SEVEREK KORKMAK

Sevmek ve korkmak duygularının bir arada olması size garip gelebilir. Gerçekten hem sevmek hem de korkmak çok zor yan yana gelebilen iki kavramdır.

Severek korkmak ile korkarak sevmek arasında fark var mı diye düşünebiliriz.
Severek korkmak ile korkarak sevmek arasında büyük uçurum vardır. Hem korkacaksın hem de seveceksin…
Sevmek, istek içeren bir kavram iken korkmak ise karşılığında zorlayıcı yaptırım gücü olduğunu htiğimiz duygudur. Korkmak kavramı içerisinde asla gönüllülükten söz edilemez.
Bu iki kavramı buluşturan görünmez ince çizgiyi belirlemek çok dikkat gerektirir. Sevmek ya da korkmak duygularından birinin ağır basması “Severek korkmak” kavramının büyüsünü yok eder.
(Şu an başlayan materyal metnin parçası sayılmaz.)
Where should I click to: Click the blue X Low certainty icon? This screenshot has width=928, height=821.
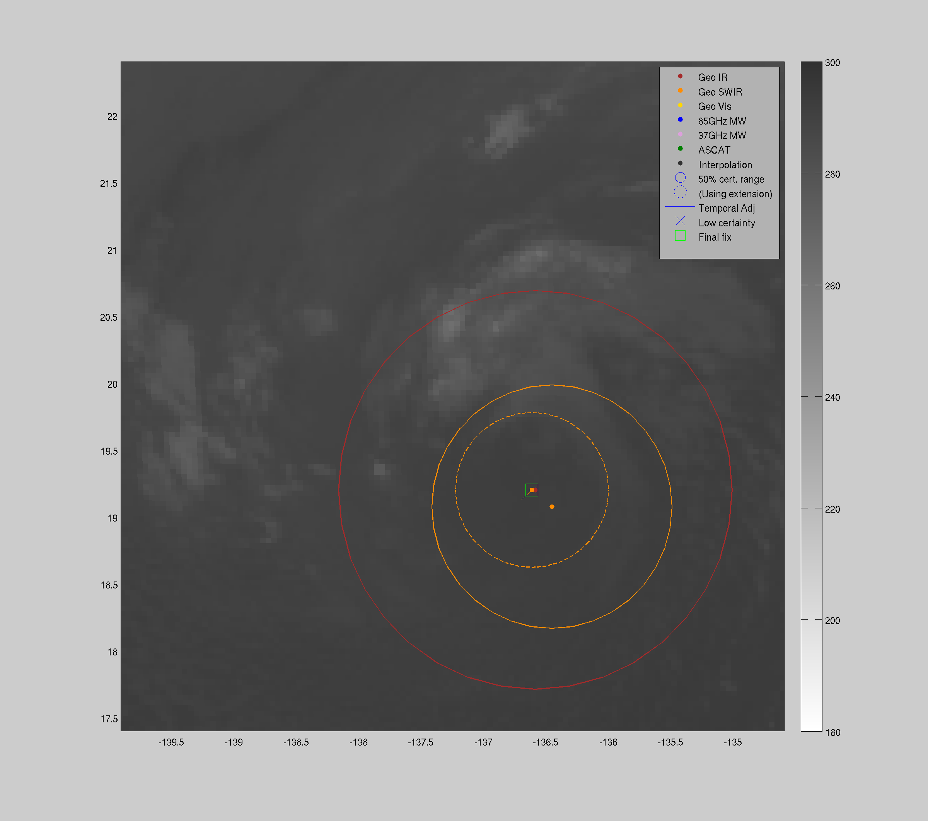click(680, 221)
Her ikisinin eşit ağırlıkta olduğu; yeri gelince birinin diğerine göre öne çıktığı ortamlar gerekebilir. Kıldan ince, gözün göremediği, ancak gönüllerin görebildiği severek korkma yolunda yürüyebilmek büyük olgunluk ister. Severek korkmak duygusal yüreklerdeki gönül tellerini yerinden öyle oynatır ki hazzın zirvesine ulaşırsınız. Mutluluğun kalıcılığı işte burada yakalanmış olur. Korku ile ümit, sevgi ile korku hassas denge.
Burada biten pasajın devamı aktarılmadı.